I’m part way into my final major project and I have a solid theme established of a family story from the blitz during WW2. Drawings related to the event will be made using milk on paper which is then ‘cooked’ in the oven to burn the milk and reveal the image. This technique is quite unpredictable but that lack of control over the outcome adds a looseness that is very appealing.
It’s now time to consider how to construct an installation for the outcome so I have made a scale model of a potential space. The full size space will be 8 feet deep by 4 feet wide and 6 feet 6 inches tall. The model replicates an under stairs space where my family hid during a bombing on the night of March 19th 1941. The plan is to have minimal light in the space and a curtain at the front, so visitors will enter and experience a feeling of confinement to enhance the emotive experience.
The space will be lit from behind a forward facing wall that resembles a set of stairs coming towards the viewer. Slats or holes in the stairs will allow just enough light through to create shafts of light and illuminate the pictures hung in space.
The mock up below shows a light shining from behind the pictures (which will be A3 in size). While this lighting is casting some rich highlights and shadows I will also explore whether light coming from above creates more impact.

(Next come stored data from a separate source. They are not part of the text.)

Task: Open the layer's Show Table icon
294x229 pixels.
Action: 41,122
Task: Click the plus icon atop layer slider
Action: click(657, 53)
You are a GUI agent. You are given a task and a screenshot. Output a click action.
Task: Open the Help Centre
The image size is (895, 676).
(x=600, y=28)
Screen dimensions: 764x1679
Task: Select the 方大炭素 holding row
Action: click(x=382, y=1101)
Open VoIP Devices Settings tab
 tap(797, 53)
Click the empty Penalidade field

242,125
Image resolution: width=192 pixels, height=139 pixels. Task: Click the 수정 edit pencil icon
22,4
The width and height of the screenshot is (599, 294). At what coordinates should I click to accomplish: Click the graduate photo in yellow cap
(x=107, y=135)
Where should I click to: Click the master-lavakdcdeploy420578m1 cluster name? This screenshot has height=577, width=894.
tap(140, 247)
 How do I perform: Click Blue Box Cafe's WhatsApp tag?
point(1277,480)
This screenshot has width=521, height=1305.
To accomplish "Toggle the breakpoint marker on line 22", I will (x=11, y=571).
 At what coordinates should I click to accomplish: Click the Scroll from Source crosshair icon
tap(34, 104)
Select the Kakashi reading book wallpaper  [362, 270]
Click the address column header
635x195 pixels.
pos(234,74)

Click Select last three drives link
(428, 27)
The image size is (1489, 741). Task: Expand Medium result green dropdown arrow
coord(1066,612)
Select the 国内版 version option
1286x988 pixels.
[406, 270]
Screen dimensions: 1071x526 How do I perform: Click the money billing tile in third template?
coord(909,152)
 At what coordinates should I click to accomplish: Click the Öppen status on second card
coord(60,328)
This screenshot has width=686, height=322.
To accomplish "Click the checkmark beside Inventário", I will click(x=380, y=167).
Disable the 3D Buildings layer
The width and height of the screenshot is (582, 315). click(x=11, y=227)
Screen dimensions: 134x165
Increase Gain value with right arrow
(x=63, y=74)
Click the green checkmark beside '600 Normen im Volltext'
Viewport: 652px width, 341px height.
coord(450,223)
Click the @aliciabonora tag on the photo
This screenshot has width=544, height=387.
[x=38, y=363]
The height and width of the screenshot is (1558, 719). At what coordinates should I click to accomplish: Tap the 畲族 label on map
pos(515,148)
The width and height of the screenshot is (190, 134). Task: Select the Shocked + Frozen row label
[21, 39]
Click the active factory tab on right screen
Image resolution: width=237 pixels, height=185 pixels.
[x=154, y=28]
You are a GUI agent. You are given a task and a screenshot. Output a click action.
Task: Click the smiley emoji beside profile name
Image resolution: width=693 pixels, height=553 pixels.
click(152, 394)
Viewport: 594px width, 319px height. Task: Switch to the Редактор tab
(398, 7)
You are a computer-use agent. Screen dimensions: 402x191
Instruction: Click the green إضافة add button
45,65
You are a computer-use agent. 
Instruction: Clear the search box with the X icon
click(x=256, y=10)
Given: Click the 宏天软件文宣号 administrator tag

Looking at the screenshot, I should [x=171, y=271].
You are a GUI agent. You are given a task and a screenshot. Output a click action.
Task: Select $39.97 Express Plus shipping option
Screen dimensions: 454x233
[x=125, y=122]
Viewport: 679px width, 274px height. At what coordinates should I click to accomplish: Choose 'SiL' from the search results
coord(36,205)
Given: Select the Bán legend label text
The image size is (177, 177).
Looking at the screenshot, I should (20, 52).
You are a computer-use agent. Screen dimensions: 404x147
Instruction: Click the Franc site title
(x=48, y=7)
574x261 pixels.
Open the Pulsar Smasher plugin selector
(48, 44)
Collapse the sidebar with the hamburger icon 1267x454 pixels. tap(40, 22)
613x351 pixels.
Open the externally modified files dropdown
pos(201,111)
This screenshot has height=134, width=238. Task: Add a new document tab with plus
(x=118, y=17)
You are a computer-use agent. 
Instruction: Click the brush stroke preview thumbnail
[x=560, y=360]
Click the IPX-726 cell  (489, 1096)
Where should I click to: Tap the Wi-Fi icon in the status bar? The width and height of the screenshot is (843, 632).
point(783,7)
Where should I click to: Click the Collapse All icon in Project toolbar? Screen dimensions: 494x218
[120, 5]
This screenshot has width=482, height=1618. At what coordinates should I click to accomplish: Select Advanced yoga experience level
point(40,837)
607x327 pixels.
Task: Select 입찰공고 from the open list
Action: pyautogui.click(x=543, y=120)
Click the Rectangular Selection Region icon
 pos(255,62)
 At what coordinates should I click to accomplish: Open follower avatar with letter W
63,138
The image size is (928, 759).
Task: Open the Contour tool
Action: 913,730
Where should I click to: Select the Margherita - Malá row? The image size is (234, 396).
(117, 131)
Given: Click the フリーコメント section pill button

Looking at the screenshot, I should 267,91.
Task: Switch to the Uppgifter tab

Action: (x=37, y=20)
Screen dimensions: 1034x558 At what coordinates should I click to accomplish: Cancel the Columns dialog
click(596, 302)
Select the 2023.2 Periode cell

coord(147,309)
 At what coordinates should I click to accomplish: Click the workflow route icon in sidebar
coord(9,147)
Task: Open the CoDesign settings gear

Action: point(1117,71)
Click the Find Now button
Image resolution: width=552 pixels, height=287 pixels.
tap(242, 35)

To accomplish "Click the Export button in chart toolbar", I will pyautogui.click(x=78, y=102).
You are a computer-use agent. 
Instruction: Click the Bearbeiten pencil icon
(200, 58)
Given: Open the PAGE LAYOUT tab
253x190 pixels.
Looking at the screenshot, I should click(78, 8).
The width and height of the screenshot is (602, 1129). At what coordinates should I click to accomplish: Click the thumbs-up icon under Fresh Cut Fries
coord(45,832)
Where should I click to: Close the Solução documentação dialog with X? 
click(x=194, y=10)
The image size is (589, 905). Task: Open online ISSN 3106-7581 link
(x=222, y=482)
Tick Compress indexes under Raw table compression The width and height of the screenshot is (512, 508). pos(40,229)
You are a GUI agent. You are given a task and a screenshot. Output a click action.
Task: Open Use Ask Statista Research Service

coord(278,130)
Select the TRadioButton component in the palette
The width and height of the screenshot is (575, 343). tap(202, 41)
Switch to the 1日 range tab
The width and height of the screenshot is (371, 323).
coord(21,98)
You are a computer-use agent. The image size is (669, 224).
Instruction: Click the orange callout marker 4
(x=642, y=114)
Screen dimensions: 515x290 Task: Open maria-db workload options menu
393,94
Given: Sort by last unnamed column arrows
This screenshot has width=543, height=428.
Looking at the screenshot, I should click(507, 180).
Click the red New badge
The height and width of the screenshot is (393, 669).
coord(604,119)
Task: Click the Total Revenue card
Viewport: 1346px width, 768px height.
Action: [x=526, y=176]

Light from above will replicate war time search lights but may also have more of an ethereal quality.
The actual images to show is work in progress. As a test I have scattered historical family photographs on the carpet beneath the drawings. My aim is to create a museum construct that has been interrupted by a deeper and darker memory of the event, hence the drawings will not necessarily show reality but I am looking to abstract them and possibly venture into fantasy. More about this in the next post…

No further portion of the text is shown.